PROMPT -
Express the lines below as a JSON list of strings, one string per line, leaving out blank lines.

[BEGIN EXERCISE DATA]

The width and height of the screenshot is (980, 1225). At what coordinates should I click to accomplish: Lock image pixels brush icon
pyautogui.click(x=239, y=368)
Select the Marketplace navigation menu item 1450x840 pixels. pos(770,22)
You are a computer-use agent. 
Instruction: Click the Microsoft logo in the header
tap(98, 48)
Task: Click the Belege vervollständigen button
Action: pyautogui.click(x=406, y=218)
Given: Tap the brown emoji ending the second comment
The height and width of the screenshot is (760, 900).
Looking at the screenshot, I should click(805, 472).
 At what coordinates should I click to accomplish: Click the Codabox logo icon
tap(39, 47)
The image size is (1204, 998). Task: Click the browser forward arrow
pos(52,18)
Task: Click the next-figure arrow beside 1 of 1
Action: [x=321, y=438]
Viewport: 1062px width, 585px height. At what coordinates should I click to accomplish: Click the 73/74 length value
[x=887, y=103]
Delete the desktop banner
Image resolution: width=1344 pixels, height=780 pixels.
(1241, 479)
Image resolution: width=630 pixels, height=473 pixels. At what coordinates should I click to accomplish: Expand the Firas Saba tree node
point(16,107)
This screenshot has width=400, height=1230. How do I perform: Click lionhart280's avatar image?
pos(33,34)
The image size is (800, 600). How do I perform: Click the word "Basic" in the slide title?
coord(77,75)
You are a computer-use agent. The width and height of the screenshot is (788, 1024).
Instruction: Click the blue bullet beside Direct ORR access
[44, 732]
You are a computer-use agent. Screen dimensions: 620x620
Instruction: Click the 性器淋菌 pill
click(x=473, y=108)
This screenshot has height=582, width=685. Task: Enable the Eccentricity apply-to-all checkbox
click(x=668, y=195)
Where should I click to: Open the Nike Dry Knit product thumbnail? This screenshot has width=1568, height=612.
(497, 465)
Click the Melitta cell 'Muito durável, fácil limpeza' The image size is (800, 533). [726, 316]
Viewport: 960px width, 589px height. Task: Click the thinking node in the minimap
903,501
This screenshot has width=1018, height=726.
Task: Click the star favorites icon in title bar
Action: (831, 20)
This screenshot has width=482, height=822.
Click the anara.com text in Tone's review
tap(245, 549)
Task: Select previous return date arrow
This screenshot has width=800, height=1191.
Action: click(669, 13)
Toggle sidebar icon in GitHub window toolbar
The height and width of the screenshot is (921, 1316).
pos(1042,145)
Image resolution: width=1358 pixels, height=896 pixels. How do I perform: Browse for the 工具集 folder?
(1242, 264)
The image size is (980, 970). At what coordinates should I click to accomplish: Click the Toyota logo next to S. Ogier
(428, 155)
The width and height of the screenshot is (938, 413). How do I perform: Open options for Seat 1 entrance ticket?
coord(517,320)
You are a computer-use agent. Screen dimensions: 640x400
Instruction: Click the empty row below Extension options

[END EXERCISE DATA]

TASK ANSWER -
[
  "The width and height of the screenshot is (980, 1225). At what coordinates should I click to accomplish: Lock image pixels brush icon",
  "pyautogui.click(x=239, y=368)",
  "Select the Marketplace navigation menu item 1450x840 pixels. pos(770,22)",
  "You are a computer-use agent. ",
  "Instruction: Click the Microsoft logo in the header",
  "tap(98, 48)",
  "Task: Click the Belege vervollständigen button",
  "Action: pyautogui.click(x=406, y=218)",
  "Given: Tap the brown emoji ending the second comment",
  "The height and width of the screenshot is (760, 900).",
  "Looking at the screenshot, I should click(805, 472).",
  " At what coordinates should I click to accomplish: Click the Codabox logo icon",
  "tap(39, 47)",
  "The image size is (1204, 998). Task: Click the browser forward arrow",
  "pos(52,18)",
  "Task: Click the next-figure arrow beside 1 of 1",
  "Action: [x=321, y=438]",
  "Viewport: 1062px width, 585px height. At what coordinates should I click to accomplish: Click the 73/74 length value",
  "[x=887, y=103]",
  "Delete the desktop banner",
  "Image resolution: width=1344 pixels, height=780 pixels.",
  "(1241, 479)",
  "Image resolution: width=630 pixels, height=473 pixels. At what coordinates should I click to accomplish: Expand the Firas Saba tree node",
  "point(16,107)",
  "This screenshot has width=400, height=1230. How do I perform: Click lionhart280's avatar image?",
  "pos(33,34)",
  "The image size is (800, 600). How do I perform: Click the word \"Basic\" in the slide title?",
  "coord(77,75)",
  "You are a computer-use agent. The width and height of the screenshot is (788, 1024).",
  "Instruction: Click the blue bullet beside Direct ORR access",
  "[44, 732]",
  "You are a computer-use agent. Screen dimensions: 620x620",
  "Instruction: Click the 性器淋菌 pill",
  "click(x=473, y=108)",
  "This screenshot has height=582, width=685. Task: Enable the Eccentricity apply-to-all checkbox",
  "click(x=668, y=195)",
  "Where should I click to: Open the Nike Dry Knit product thumbnail? This screenshot has width=1568, height=612.",
  "(497, 465)",
  "Click the Melitta cell 'Muito durável, fácil limpeza' The image size is (800, 533). [726, 316]",
  "Viewport: 960px width, 589px height. Task: Click the thinking node in the minimap",
  "903,501",
  "This screenshot has width=1018, height=726.",
  "Task: Click the star favorites icon in title bar",
  "Action: (831, 20)",
  "This screenshot has width=482, height=822.",
  "Click the anara.com text in Tone's review",
  "tap(245, 549)",
  "Task: Select previous return date arrow",
  "This screenshot has width=800, height=1191.",
  "Action: click(669, 13)",
  "Toggle sidebar icon in GitHub window toolbar",
  "The height and width of the screenshot is (921, 1316).",
  "pos(1042,145)",
  "Image resolution: width=1358 pixels, height=896 pixels. How do I perform: Browse for the 工具集 folder?",
  "(1242, 264)",
  "The image size is (980, 970). At what coordinates should I click to accomplish: Click the Toyota logo next to S. Ogier",
  "(428, 155)",
  "The width and height of the screenshot is (938, 413). How do I perform: Open options for Seat 1 entrance ticket?",
  "coord(517,320)",
  "You are a computer-use agent. Screen dimensions: 640x400",
  "Instruction: Click the empty row below Extension options"
]